▶ **Working data**
——————
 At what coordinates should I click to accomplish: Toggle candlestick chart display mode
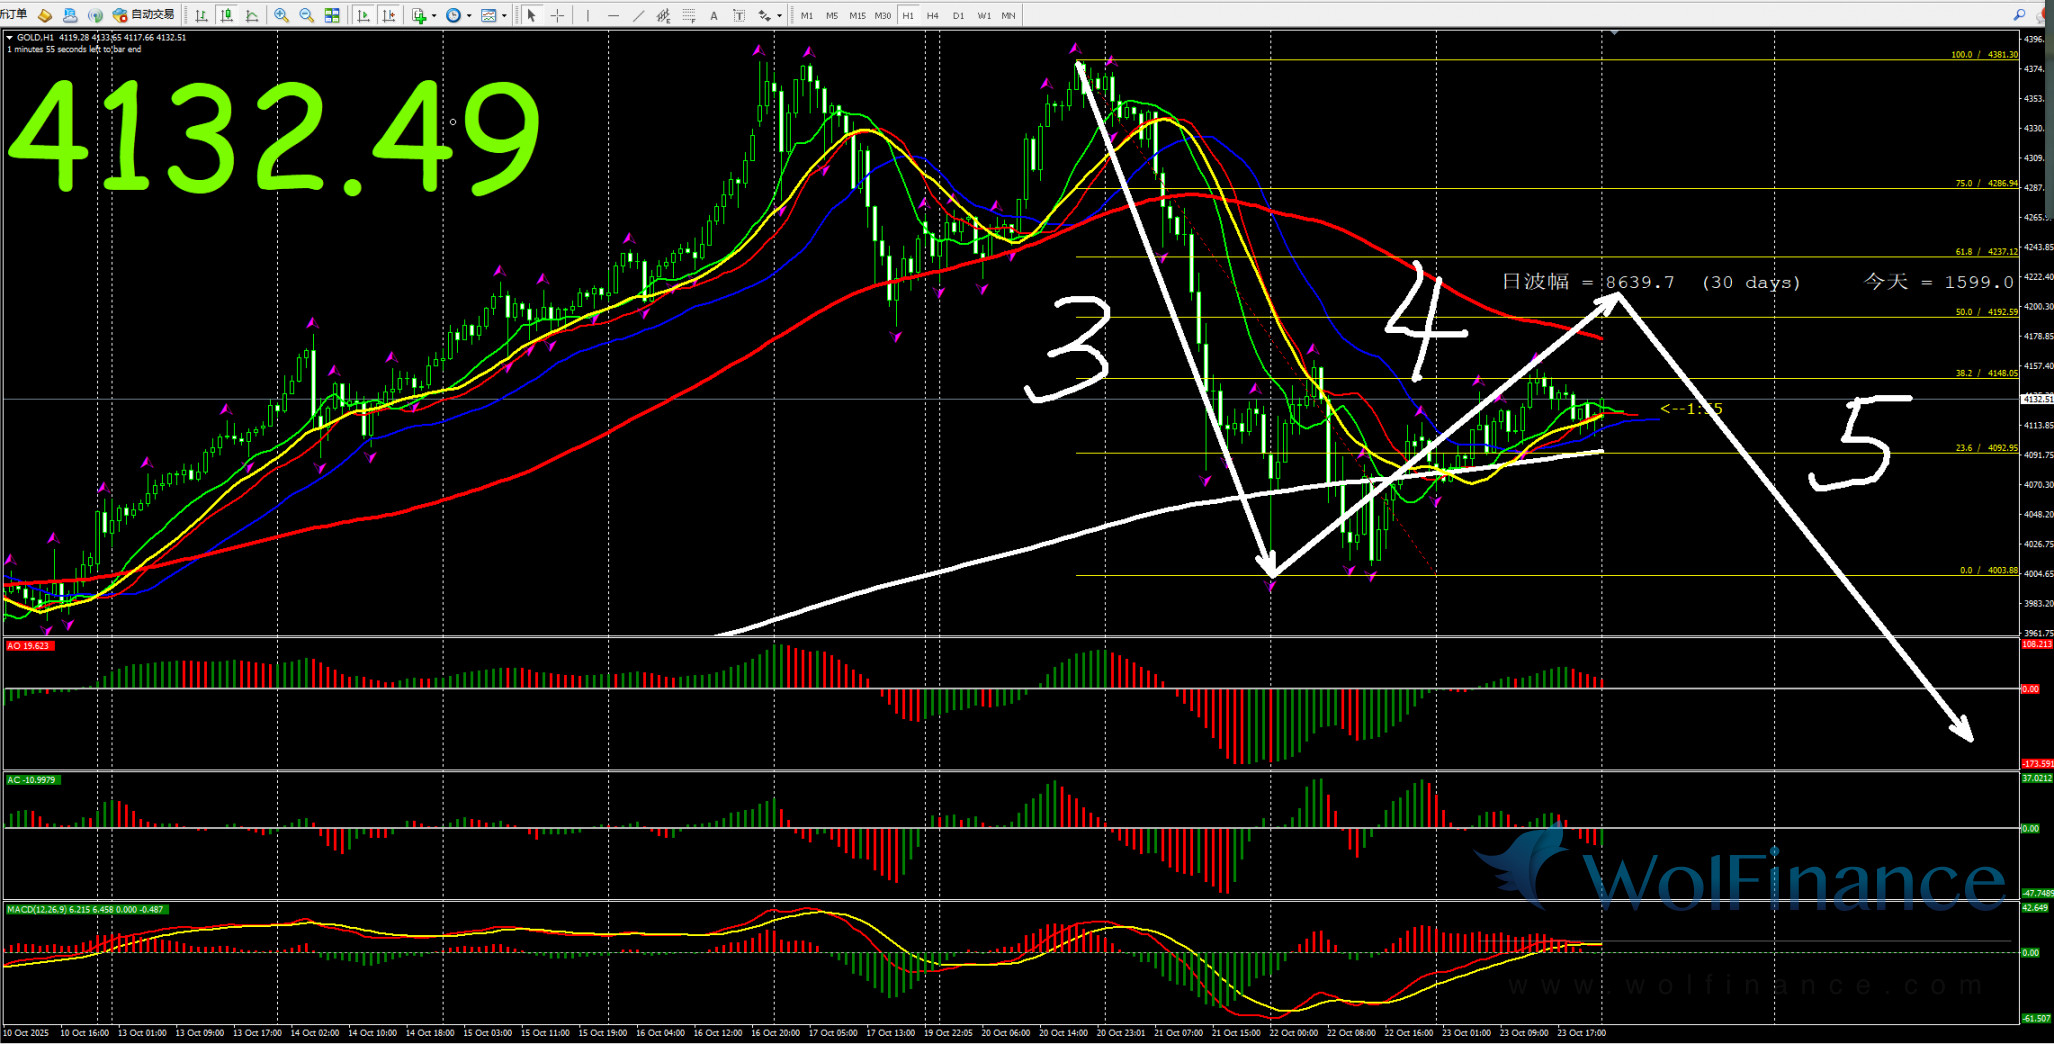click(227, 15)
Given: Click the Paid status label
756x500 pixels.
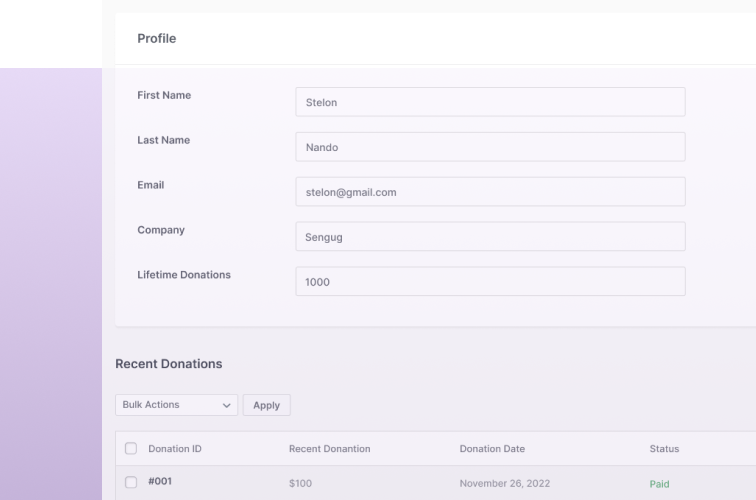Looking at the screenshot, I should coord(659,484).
——————
▶ **Problem description**
Please reproduce every one of the records above word for word, leaving out the pictures.

▶ **Output of the task**
 At what coordinates should I click to accomplish: Toggle candlestick chart display mode
click(227, 15)
Given: Click the Paid status label
756x500 pixels.
Looking at the screenshot, I should coord(659,484).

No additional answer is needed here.